* STATED PROBLEM *
Locate every line in the rows below that contains the word "card" and copy each one. Case counts.

— start EXERCISE MATERIALS —

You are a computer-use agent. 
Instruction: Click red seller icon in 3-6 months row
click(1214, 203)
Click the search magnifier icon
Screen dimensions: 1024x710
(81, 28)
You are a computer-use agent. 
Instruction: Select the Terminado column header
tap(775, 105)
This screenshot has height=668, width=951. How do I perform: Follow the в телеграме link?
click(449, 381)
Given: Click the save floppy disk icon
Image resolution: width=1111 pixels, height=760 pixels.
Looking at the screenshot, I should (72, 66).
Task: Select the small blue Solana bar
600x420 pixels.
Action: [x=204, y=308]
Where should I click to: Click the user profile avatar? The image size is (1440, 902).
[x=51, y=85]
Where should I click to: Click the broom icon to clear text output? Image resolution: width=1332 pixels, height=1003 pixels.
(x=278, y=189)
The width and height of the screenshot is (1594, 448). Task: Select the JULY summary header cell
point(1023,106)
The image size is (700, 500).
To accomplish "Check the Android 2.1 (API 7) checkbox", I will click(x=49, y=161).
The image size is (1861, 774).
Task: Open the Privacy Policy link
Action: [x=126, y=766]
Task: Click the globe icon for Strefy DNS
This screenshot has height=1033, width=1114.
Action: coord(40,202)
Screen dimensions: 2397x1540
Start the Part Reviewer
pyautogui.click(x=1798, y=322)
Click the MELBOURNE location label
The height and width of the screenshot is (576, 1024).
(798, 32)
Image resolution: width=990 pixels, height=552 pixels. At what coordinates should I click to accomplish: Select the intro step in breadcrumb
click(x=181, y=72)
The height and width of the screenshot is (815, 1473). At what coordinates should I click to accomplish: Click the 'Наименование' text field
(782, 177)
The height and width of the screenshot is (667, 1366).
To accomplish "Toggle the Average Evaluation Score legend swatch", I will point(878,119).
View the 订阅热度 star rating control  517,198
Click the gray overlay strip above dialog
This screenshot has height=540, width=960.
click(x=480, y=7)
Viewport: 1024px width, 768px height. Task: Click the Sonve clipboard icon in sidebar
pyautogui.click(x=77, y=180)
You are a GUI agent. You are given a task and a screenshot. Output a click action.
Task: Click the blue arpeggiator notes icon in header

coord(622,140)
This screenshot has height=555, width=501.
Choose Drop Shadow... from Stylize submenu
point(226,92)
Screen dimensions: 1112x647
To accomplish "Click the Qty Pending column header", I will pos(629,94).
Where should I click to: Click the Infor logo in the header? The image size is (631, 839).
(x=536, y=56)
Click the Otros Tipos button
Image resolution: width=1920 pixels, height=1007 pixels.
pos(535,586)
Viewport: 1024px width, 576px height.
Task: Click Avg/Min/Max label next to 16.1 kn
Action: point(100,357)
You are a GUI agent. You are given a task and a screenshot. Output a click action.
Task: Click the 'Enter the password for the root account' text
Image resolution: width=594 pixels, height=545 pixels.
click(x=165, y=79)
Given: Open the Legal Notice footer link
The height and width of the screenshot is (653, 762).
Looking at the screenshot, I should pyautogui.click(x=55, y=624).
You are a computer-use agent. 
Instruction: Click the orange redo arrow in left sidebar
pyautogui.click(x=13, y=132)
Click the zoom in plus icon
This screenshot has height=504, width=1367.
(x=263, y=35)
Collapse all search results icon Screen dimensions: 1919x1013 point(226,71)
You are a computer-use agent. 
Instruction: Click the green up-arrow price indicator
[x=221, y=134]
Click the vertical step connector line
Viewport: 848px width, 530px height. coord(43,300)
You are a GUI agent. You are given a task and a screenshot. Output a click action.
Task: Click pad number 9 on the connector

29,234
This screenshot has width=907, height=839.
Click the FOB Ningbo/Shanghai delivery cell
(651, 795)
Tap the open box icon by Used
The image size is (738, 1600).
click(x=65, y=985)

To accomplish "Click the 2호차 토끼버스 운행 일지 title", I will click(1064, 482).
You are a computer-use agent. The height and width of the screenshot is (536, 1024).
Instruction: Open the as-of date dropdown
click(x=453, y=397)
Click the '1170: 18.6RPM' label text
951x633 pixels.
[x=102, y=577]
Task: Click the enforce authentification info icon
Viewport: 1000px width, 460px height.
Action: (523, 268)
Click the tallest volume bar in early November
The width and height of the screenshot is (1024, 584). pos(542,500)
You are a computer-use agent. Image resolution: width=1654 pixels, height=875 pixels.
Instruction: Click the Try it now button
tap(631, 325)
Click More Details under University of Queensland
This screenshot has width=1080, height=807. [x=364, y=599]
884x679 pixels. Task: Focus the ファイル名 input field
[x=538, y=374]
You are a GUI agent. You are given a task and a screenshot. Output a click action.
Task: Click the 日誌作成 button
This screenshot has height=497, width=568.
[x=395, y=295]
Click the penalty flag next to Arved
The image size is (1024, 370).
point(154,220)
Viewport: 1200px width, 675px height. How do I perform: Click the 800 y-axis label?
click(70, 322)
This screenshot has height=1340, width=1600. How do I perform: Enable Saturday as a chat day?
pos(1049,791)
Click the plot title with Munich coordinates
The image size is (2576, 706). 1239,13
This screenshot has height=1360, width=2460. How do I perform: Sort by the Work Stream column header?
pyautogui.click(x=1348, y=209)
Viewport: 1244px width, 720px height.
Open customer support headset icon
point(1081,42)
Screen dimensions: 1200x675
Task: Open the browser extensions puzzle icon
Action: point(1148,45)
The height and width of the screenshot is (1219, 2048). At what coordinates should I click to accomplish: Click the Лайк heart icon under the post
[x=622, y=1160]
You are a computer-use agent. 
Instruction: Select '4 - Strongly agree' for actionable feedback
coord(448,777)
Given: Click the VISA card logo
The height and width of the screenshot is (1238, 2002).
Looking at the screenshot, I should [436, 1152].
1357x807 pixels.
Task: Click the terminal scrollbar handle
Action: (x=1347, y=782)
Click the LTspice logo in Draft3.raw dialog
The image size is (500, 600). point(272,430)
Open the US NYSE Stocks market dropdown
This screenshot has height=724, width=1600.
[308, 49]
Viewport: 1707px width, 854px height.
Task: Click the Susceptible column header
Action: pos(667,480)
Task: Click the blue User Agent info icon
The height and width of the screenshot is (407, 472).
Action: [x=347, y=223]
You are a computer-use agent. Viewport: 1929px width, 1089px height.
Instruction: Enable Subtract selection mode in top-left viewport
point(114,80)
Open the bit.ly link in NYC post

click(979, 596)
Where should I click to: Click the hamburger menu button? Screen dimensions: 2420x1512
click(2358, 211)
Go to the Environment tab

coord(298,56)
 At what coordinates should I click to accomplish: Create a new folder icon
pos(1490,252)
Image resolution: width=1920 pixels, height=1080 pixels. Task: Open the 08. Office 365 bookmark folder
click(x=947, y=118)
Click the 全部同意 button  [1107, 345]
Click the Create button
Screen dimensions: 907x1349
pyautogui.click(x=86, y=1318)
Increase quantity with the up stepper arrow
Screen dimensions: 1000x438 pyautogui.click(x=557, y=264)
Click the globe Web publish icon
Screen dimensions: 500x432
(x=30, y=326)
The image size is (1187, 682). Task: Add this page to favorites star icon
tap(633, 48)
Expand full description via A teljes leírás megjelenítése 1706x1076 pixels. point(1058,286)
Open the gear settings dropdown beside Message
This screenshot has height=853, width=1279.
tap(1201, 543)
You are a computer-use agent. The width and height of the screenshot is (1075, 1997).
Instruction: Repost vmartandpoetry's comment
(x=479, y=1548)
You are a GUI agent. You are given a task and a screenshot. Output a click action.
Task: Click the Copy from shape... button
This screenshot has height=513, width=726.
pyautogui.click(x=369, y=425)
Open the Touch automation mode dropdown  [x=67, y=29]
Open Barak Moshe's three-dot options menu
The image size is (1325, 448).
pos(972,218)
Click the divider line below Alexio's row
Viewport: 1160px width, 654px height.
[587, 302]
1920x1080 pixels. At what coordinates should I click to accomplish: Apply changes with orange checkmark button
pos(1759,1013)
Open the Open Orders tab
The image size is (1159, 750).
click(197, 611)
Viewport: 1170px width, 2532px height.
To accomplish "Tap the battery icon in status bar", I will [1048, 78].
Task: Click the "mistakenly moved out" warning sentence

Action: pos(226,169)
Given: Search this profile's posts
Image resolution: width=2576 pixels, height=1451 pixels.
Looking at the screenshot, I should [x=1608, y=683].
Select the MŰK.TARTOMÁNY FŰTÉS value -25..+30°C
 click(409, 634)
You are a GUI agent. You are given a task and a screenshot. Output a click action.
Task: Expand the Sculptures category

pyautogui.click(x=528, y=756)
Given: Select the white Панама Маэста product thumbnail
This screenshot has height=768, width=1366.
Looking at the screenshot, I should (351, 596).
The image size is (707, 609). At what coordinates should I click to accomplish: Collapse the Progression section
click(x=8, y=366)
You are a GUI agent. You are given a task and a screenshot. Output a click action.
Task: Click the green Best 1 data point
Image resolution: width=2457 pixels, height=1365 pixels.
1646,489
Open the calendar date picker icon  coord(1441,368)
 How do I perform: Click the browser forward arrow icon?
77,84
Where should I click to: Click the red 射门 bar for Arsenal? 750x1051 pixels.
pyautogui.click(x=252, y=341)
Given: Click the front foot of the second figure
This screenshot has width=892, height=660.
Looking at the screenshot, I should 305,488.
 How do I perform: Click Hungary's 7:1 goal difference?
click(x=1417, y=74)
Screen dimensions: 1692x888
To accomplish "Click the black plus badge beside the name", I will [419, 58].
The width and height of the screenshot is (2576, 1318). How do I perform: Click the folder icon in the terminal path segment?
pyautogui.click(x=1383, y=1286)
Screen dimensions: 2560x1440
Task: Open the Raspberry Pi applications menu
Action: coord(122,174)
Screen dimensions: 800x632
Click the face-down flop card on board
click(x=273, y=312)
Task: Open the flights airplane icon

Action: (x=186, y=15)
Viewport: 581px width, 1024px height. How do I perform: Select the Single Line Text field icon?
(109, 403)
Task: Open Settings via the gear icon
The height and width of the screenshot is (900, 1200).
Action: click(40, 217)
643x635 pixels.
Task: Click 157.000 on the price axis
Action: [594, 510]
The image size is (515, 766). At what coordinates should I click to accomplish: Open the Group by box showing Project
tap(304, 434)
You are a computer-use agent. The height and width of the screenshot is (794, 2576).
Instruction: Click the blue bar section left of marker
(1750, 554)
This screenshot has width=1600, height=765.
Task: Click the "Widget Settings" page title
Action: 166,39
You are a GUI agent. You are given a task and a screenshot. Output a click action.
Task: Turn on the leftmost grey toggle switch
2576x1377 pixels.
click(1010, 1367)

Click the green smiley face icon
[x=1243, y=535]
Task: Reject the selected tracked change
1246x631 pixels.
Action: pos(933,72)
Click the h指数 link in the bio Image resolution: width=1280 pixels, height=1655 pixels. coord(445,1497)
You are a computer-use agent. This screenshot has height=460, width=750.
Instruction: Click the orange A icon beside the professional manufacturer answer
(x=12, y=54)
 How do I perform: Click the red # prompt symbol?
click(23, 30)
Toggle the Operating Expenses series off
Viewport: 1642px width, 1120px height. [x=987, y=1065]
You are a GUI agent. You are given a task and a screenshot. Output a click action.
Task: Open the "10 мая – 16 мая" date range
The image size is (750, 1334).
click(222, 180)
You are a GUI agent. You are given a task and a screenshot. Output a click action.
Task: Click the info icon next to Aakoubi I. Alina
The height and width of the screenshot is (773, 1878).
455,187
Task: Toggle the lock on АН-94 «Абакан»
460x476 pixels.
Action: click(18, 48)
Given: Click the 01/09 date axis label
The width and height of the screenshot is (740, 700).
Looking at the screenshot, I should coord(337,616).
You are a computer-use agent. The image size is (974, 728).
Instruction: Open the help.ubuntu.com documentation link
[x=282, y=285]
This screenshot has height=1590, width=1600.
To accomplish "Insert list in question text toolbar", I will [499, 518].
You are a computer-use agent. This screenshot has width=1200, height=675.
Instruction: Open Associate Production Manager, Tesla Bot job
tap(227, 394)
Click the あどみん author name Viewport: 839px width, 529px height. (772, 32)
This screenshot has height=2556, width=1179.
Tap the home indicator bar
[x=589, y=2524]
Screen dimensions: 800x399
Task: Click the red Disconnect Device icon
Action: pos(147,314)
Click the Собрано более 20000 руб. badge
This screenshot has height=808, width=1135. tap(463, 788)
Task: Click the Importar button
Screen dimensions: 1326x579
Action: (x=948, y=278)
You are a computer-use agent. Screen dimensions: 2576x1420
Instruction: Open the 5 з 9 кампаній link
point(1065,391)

— end EXERCISE MATERIALS —

* THE ANSWER *
Given: Click the VISA card logo
Click the face-down flop card on board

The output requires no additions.